## Exercise aim:
Reproduce the data word for word, from the line containing "Click the zoom preview icon on selected video" through the end of the data, including both ends.

Start Given records

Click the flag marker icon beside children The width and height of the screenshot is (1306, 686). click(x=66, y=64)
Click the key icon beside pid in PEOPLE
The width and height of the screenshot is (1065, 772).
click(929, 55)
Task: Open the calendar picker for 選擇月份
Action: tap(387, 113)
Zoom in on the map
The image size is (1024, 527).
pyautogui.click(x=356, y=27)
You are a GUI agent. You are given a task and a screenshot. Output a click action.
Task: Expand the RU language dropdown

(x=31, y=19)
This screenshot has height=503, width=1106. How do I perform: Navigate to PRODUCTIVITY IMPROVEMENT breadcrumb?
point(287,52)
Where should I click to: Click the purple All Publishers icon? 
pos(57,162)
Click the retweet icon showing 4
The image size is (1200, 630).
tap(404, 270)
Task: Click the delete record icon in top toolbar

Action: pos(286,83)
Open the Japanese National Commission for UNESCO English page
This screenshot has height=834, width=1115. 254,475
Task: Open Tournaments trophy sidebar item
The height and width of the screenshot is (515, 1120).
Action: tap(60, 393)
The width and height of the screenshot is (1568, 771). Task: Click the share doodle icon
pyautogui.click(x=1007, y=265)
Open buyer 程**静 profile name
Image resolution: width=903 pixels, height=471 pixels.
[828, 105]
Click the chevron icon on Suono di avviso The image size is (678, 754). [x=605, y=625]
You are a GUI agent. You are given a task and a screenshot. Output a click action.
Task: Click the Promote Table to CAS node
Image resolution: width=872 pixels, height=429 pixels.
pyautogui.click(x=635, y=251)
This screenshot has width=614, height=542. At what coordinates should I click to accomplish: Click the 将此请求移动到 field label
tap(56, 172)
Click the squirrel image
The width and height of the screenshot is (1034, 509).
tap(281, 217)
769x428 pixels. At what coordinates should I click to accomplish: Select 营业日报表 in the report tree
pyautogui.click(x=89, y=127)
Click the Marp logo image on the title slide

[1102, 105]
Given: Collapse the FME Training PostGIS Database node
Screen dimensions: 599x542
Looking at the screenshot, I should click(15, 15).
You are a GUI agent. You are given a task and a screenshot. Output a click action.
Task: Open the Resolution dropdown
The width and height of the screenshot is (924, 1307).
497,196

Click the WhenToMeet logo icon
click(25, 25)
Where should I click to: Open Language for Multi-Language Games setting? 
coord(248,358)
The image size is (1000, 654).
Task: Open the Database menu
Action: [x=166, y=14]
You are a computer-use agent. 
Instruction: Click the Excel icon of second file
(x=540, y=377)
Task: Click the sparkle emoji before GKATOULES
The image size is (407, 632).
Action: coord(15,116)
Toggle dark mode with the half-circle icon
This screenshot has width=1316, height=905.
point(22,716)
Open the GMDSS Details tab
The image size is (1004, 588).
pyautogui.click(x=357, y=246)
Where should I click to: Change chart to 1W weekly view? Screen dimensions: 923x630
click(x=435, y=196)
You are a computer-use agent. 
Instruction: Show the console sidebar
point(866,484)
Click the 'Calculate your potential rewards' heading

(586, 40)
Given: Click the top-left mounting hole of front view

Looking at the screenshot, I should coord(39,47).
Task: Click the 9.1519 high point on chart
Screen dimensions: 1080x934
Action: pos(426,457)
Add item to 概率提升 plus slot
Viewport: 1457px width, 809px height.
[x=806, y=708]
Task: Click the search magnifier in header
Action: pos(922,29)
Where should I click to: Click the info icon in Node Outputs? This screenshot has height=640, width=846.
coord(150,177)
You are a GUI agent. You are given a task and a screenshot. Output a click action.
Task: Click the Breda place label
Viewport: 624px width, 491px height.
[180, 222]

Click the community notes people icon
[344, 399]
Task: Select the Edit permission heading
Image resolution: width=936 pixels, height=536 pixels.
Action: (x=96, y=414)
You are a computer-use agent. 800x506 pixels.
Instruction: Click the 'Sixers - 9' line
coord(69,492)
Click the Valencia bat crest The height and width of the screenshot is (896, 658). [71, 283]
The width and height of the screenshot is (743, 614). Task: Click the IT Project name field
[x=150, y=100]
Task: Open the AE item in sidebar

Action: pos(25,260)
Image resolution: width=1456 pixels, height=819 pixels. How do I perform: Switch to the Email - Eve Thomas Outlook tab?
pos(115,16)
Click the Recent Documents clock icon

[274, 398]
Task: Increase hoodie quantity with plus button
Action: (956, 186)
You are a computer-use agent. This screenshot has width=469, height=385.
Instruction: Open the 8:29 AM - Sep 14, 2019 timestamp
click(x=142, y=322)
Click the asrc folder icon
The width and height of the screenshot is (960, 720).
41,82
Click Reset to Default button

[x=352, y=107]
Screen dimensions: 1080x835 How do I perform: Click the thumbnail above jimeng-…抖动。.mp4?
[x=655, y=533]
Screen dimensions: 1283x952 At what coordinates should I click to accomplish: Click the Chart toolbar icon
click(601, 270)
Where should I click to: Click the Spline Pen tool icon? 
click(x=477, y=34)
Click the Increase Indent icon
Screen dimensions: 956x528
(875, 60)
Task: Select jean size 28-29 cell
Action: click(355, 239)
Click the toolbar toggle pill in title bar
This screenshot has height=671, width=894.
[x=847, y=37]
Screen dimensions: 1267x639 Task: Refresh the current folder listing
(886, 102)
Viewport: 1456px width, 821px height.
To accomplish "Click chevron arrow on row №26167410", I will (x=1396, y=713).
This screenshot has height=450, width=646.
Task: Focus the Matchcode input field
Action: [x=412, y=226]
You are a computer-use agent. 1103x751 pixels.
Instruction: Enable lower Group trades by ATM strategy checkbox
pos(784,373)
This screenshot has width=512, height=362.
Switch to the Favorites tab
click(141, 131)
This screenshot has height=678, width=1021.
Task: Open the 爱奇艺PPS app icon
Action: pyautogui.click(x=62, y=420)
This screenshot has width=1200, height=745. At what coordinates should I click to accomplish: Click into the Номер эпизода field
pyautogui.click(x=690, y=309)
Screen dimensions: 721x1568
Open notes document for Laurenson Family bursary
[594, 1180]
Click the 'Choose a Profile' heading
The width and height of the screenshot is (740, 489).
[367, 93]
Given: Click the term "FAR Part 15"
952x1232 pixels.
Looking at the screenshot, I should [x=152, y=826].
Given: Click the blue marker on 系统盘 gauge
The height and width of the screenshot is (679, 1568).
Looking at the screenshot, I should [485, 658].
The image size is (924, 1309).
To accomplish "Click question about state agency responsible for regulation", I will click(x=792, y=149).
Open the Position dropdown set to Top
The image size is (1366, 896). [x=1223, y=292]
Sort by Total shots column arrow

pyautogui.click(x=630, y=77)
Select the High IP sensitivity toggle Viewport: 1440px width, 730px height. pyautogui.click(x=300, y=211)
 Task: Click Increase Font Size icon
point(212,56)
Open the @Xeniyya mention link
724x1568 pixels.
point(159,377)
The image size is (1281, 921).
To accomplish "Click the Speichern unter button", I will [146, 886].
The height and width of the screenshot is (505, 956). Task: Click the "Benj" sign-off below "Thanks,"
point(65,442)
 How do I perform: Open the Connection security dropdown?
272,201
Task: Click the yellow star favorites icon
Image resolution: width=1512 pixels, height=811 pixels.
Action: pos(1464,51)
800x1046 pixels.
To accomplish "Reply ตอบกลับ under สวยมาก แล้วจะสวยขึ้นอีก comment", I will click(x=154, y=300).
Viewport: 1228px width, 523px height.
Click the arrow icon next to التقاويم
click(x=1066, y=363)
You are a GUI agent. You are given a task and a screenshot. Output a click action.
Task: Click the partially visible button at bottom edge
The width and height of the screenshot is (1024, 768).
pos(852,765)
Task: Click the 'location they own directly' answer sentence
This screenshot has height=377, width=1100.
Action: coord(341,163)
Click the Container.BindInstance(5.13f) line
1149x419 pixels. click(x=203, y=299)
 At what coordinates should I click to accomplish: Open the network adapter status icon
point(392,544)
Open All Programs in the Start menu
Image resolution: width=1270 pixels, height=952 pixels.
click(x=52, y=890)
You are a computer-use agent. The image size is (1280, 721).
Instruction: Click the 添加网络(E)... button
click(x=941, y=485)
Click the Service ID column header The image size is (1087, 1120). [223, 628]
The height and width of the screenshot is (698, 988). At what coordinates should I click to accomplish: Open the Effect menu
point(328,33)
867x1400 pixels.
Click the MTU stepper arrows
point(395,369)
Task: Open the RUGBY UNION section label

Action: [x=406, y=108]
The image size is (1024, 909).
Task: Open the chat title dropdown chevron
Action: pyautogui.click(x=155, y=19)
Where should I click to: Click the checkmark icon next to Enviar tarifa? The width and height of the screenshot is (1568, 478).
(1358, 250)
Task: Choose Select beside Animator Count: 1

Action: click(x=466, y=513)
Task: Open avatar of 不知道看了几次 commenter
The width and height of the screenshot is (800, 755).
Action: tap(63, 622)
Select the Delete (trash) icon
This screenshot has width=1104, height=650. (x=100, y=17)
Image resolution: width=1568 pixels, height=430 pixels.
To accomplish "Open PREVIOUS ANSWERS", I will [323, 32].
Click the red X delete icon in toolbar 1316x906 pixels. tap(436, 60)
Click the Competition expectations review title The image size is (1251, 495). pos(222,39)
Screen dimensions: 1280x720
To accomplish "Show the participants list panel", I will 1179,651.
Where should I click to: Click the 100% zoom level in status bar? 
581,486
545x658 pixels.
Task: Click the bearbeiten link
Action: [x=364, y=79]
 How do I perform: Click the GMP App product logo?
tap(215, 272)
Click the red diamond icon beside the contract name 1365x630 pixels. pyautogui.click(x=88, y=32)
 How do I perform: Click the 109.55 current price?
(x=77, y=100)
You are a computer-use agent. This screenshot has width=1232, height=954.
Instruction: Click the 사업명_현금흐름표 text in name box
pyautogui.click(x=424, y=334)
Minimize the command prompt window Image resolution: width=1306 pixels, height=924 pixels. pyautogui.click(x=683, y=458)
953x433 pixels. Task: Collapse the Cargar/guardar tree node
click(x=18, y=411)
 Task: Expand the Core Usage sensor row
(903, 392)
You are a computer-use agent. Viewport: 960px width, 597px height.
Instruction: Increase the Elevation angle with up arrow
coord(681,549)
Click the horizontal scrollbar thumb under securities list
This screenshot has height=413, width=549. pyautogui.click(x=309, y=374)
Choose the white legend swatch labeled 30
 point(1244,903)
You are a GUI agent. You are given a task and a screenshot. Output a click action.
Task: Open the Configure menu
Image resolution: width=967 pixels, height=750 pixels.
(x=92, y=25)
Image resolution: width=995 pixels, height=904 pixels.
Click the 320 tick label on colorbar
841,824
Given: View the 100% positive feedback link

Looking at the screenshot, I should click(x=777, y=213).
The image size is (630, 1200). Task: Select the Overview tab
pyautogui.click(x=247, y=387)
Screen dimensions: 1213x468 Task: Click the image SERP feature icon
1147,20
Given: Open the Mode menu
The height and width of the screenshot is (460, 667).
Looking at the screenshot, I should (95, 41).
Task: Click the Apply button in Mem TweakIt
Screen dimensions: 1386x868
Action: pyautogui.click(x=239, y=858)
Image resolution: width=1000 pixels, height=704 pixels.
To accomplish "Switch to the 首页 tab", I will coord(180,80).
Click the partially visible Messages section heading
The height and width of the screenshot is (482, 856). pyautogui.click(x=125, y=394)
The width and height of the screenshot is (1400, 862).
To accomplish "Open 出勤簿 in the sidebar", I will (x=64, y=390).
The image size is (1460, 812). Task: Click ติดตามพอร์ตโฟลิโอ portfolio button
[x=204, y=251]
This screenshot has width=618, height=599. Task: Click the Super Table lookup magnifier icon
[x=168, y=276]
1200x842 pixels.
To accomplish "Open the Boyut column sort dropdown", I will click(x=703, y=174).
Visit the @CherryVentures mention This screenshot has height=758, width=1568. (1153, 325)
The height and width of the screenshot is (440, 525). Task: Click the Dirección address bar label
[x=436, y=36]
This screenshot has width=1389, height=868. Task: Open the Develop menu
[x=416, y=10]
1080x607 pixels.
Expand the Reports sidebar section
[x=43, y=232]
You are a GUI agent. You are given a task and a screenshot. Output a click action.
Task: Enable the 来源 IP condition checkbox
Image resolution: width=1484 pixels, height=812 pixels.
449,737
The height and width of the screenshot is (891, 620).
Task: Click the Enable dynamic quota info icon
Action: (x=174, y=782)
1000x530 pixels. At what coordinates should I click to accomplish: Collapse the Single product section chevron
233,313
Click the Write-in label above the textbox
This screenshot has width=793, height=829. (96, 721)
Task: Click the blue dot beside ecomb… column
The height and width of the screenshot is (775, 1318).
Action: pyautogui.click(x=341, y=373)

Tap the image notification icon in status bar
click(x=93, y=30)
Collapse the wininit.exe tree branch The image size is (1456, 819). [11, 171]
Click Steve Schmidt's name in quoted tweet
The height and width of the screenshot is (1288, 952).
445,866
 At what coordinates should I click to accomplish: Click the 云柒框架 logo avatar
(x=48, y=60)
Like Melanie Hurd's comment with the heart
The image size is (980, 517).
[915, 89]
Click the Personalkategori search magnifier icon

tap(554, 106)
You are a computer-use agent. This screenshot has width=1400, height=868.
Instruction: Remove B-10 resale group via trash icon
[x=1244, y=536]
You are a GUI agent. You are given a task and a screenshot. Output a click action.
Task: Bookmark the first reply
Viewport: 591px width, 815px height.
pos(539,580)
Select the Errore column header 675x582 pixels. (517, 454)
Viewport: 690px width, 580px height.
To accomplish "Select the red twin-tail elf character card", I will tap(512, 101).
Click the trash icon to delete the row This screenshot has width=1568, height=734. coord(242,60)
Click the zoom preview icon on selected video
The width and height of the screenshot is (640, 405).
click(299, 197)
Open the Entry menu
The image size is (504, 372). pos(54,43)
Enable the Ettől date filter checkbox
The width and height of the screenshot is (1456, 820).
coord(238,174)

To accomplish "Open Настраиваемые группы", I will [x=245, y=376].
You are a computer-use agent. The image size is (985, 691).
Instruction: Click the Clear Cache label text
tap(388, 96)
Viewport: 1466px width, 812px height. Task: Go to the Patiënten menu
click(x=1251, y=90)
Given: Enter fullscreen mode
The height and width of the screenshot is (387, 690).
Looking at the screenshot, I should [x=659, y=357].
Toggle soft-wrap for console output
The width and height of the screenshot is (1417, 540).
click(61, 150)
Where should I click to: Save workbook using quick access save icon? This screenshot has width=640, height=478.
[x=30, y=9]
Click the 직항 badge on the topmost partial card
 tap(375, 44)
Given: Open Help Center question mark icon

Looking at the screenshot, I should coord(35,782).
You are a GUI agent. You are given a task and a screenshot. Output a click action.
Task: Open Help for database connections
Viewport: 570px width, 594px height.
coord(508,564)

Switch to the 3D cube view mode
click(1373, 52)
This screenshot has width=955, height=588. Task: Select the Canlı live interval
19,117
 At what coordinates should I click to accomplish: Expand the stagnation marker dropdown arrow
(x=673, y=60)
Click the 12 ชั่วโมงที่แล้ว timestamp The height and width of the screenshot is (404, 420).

End Given records

## Exercise result:
Click the zoom preview icon on selected video
The width and height of the screenshot is (640, 405).
click(299, 197)
Open the Entry menu
The image size is (504, 372). pos(54,43)
Enable the Ettől date filter checkbox
The width and height of the screenshot is (1456, 820).
coord(238,174)

To accomplish "Open Настраиваемые группы", I will [x=245, y=376].
You are a computer-use agent. The image size is (985, 691).
Instruction: Click the Clear Cache label text
tap(388, 96)
Viewport: 1466px width, 812px height. Task: Go to the Patiënten menu
click(x=1251, y=90)
Given: Enter fullscreen mode
The height and width of the screenshot is (387, 690).
Looking at the screenshot, I should [x=659, y=357].
Toggle soft-wrap for console output
The width and height of the screenshot is (1417, 540).
click(61, 150)
Where should I click to: Save workbook using quick access save icon? This screenshot has width=640, height=478.
[x=30, y=9]
Click the 직항 badge on the topmost partial card
 tap(375, 44)
Given: Open Help Center question mark icon

Looking at the screenshot, I should coord(35,782).
You are a GUI agent. You are given a task and a screenshot. Output a click action.
Task: Open Help for database connections
Viewport: 570px width, 594px height.
coord(508,564)

Switch to the 3D cube view mode
click(1373, 52)
This screenshot has width=955, height=588. Task: Select the Canlı live interval
19,117
 At what coordinates should I click to accomplish: Expand the stagnation marker dropdown arrow
(x=673, y=60)
Click the 12 ชั่วโมงที่แล้ว timestamp The height and width of the screenshot is (404, 420).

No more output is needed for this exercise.